Thankfully, Kubernetes makes it easy for us to edit the data in a config map using the kubectl edit command. Let’s change the POSTGRES_HOST value now:

$ kubectl edit configmap mealplan-config

This will open up your $EDITOR (in my case that’s Vim) and you should edit the POSTGRES_HOST from being an IP address to having the value of postgres. It should look like this when we’re done:

# Please edit the object below. Lines beginning with a '#' will be ignored,
# and an empty file will abort the edit. If an error occurs while saving this file will be
# reopened with the relevant failures.
#
apiVersion: v1
data:
  postgres_host: postres
  postgres_password: dF1nu8xT6jBz01iXAfYDCmGdQO1IOc4EOgqVB703
  postgres_user: meal_planner
  rails_env: production
  rails_log_to_stdout: "true"
  secret_key_base: 7a475ef05d7f1100ae91c5e7ad6ab4706ce5d303e6bbb8da153d2accb7cb53fa5faeff3161b29232b3c08d6417bd05686094d04e22950a4767bc9236991570ad
kind: ConfigMap
metadata:
  creationTimestamp: 2017-03-21T22:46:45Z
  name: mealplan-config
  namespace: default
  resourceVersion: "82058"
  selfLink: /api/v1/namespaces/default/configmaps/mealplan-config
  uid: 427c493c-0e88-11e7-99a4-080027b11ce5

When you save in your editor it will update the ConfigMap object that Kubernetes maintains.

Deploying ConfigMap Changes

Unfortunately, it was very easy to update the ConfigMap, but slightly less easy or understandable to get those changes reflected in our deployment. Similar to the way that environment variable changes are deployed to Docker containers using docker-compose, we need to stop our container and deploy a new one for the value to be updated. Since this is done on a deployment level we will be using the kubectl scale command to stop our container(s) and spin some new ones back up:

$ kubectl scale deployment/mealplan --replicas=0; kubectl scale deployment/mealplan --replicas=1
deployment "mealplan" scaled
deployment "mealplan" scaled

Now our new container will be connected to the Kubernetes maintained postgres service.

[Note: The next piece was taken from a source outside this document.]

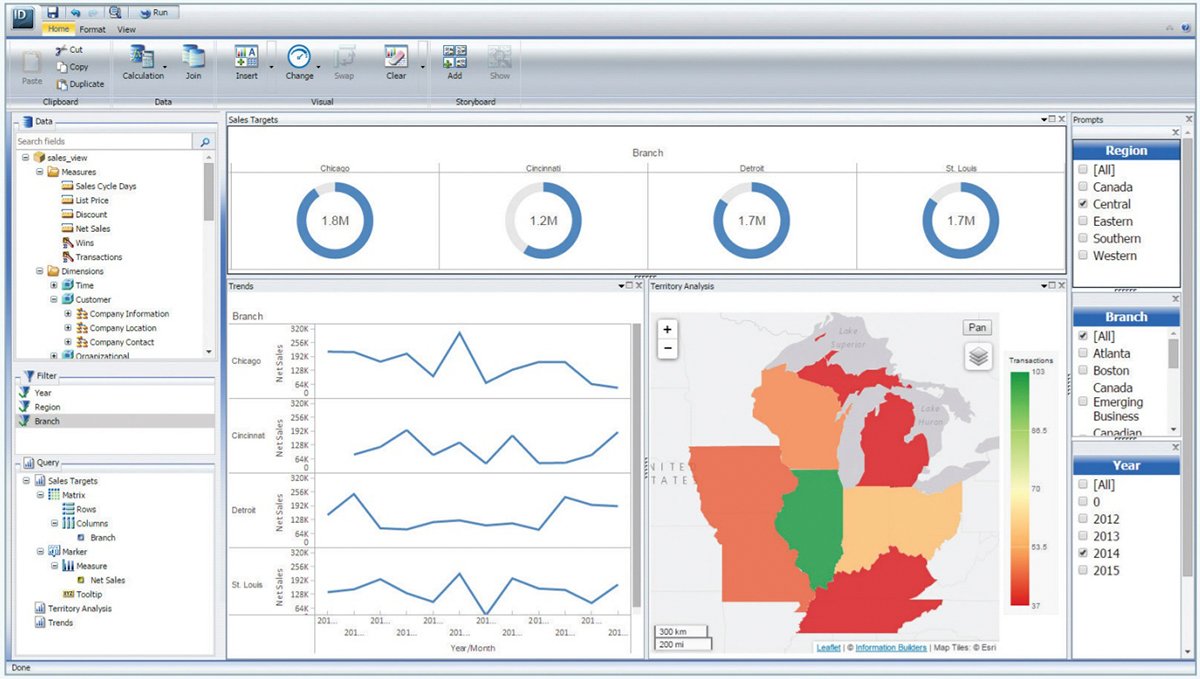Select the Atlanta branch checkbox
This screenshot has height=679, width=1200.
[1083, 353]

Setting up the Database in Kubernetes

Now that our rails application is connected to the postgres service we need to do the work to set up the database initially. Since this is something that we’ll only be doing once we will run this manually by using the kubectl exec command. First, we need to find the container that we’ll use to exec:

$ kubectl get pods
NAME                        READY     STATUS    RESTARTS   AGE
mealplan-4029866644-mhhtf   1/1       Running   0          5m
postgres-4220950182-qphj2   1/1       Running   0          15m

The container name that I’ll be using will be mealplan-4029866644-mhhtf but yours will be different. Now let’s use the kubectl exec command to make sure we’re talking to the proper host and get up our database:

$ kubectl exec mealplan-4029866644-mhhtf -it -- env | grep POSTGRES_HOST
POSTGRES_HOST=postgres
$ kubectl exec mealplan-4029866644-mhhtf -it -- rake db:setup

Tearing Down the Old Postgres Container

Let’s make sure that we don’t leave the old Postgres container running outside of Kubernetes. Set the minikube host as your DOCKER_HOST if it’s not already set:

$ eval $(minikube docker-env)

Now we can stop & remove the database container that we were using:

$ docker stop mealplan_prod_db_1
mealplan_prod_db_1
$ docker rm mealplan_prod_db_1
mealplan_prod_db_1

Recap

In this tutorial, you went through and learned how to set up a Kubernetes PersistentVolume and run a stateful application within Kubernetes. You also learned how to edit a ConfigMap and deploy the changes to an existing deployment. We had some unfortunate downtime that we had to deal with, but in later tutorials, we will address how to overcome that hurdle.